From: Daniel P . Berrangé
Subject: Re: [PATCH] coroutine: resize pool periodically instead of limiting size
Date: Thu, 9 Sep 2021 17:08:08 +0100
User-agent: Mutt/2.0.7 (2021-05-04)

On Thu, Sep 09, 2021 at 04:51:44PM +0100, Stefan Hajnoczi wrote:
> On Thu, Sep 09, 2021 at 09:37:20AM +0100, Daniel P. Berrangé wrote:
> > On Wed, Sep 01, 2021 at 05:09:23PM +0100, Stefan Hajnoczi wrote:
> > > It was reported that enabling SafeStack reduces IOPS significantly
> > > (>25%) with the following fio benchmark on virtio-blk using a NVMe host
> > > block device:
> > > 
> > >   # fio --rw=randrw --bs=4k --iodepth=64 --runtime=1m --direct=1 \
> > >   --filename=/dev/vdb --name=job1 --ioengine=libaio --thread \
> > >   --group_reporting --numjobs=16 --time_based \
> > >         --output=/tmp/fio_result
> > > 
> > > Serge Guelton and I found that SafeStack is not really at fault, it just
> > > increases the cost of coroutine creation. This fio workload exhausts the
> > > coroutine pool and coroutine creation becomes a bottleneck. Previous
> > > work by Honghao Wang also pointed to excessive coroutine creation.
> > > 
> > > Creating new coroutines is expensive due to allocating new stacks with
> > > mmap(2) and mprotect(2).

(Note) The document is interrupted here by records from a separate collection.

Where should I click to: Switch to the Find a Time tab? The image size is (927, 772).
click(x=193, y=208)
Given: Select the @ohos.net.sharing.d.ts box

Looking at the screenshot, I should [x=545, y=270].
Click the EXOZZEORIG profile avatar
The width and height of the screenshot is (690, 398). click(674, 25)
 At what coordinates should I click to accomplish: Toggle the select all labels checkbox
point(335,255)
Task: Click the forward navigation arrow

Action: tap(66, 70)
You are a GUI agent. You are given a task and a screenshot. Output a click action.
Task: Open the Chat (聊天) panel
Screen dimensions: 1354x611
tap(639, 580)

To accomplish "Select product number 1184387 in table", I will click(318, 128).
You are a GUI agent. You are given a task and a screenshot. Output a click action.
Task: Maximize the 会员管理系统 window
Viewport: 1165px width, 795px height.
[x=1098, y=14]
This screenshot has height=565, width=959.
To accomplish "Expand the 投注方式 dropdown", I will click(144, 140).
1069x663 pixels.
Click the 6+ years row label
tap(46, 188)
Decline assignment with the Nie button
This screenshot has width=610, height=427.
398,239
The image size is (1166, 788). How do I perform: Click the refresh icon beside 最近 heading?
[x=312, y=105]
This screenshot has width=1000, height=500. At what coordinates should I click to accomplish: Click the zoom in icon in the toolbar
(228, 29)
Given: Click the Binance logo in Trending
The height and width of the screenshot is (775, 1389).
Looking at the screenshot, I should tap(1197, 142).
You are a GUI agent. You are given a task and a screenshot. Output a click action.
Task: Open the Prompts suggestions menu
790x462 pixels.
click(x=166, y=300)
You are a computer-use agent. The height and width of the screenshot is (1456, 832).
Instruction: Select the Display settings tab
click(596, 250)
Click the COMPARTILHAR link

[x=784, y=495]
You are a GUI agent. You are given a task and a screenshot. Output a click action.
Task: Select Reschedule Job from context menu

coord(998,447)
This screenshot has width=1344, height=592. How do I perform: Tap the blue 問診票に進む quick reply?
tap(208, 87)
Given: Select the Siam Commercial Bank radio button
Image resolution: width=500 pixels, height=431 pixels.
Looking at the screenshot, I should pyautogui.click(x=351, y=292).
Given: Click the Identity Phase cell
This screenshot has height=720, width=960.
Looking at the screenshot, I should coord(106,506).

Currently there are thread-local and global
> > > pools that recycle old Coroutine objects and their stacks but the
> > > hardcoded size limit of 64 for thread-local pools and 128 for the global
> > > pool is insufficient for the fio benchmark shown above.
> > 
> > Rather than keeping around a thread local pool of coroutine
> > instances, did you ever consider keeping around a pool of
> > allocated stacks ? Essentially it seems like you're syaing
> > the stack allocation is the problem due to it using mmap()
> > instead of malloc() and thus not benefiting from any of the
> > performance tricks malloc() impls use to avoid repeated
> > syscalls on every allocation.  If 'qemu_alloc_stack' and
> > qemu_free_stack could be made more intelligent by caching
> > stacks, then perhaps the coroutine side can be left "dumb" ?
> 
> What is the advantage of doing that? Then the Coroutine struct needs to
> be malloced each time. Coroutines are the only users of
> qemu_alloc_stack(), so I think pooling the Coroutines is optimal.

I mostly thought it might lead itself to cleaner implementation if the
pooling logic is separate from the main coroutine logic. It could be
easier to experiment with different allocation strategies if the code
related to pooling is well isolated.